September 10, 2012

Doctor, Doctor

Doctor, what is the problem with this paper birch?

Lateral branches sticking out on the right horizontally. Loppers. please.

Okay.  Better now.

Doctor, should this paper birch be pruned as well?  Yes, we need to remove that lateral sticky-out branch on the right lower side. Japanese pruning saw please.

That's much better.

My pruning is a clear enhancement, but the real improvement here is that these birches (Betula papyrifera) actually have leaves in September. In every year before this, they dropped their leaves in August.

We planted three paper birches in 2005 and they have grown well, become shade providers, and have added height and mass.  Lovely trees.

But every summer they defoliated in August.
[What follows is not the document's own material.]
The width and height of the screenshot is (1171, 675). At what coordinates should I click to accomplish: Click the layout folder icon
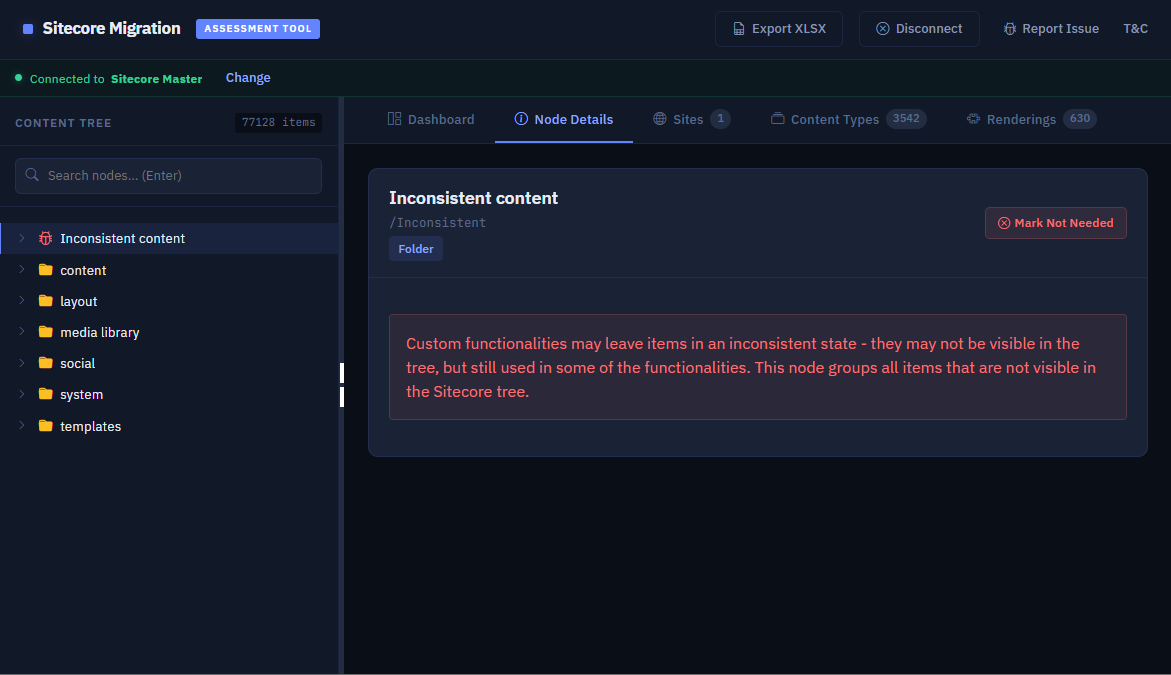pos(45,301)
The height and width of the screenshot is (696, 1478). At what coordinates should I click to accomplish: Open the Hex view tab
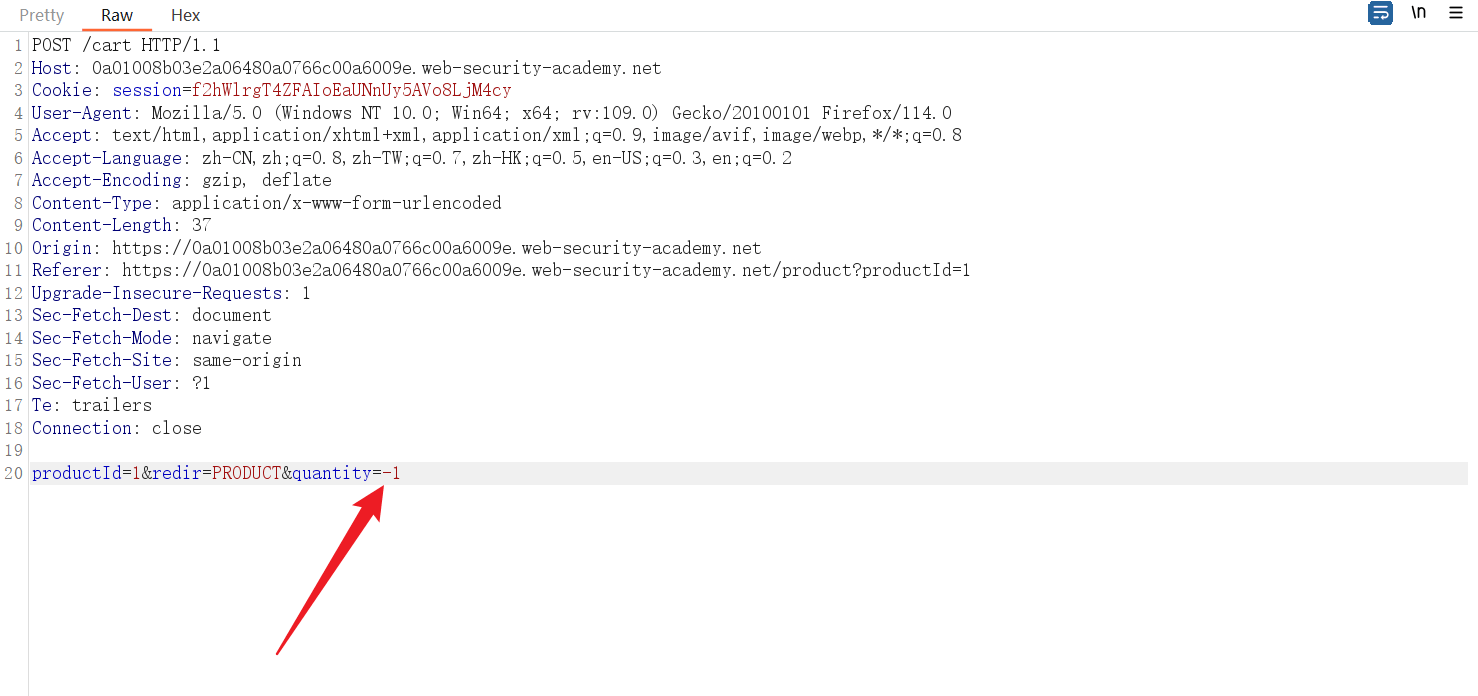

There was never any yellow fall foliage, which has been described as golden, twinkling and beautiful.  Not these trees.

Here they were last September, in 2011, early in the month.  They had looked this way since early August.  And they looked this way every year in late summer.

Betula papyrifera likes cool summers and isn't well suited to hot conditions or drought.  In my garden they were stressed during hot dry summers, and each year they got a leaf spot fungus and defoliated early. I could not bear to remove them, but they were really ugly in late summer and early fall.

So this year I had them treated with a fungicide in spring, the same spray that you would use to treat roses for black spot.  It has made all the difference.

The tree guy had never heard of birches needing a black spot fungicide, but the results show that mine benefitted immensely.

But I don't like the idea of spraying large shade trees. I don't want to doctor these big paper birches every year.  I have to say, though, that with the foliar spray this year they look wonderful, and I expect a show of bright yellow fall color in a month.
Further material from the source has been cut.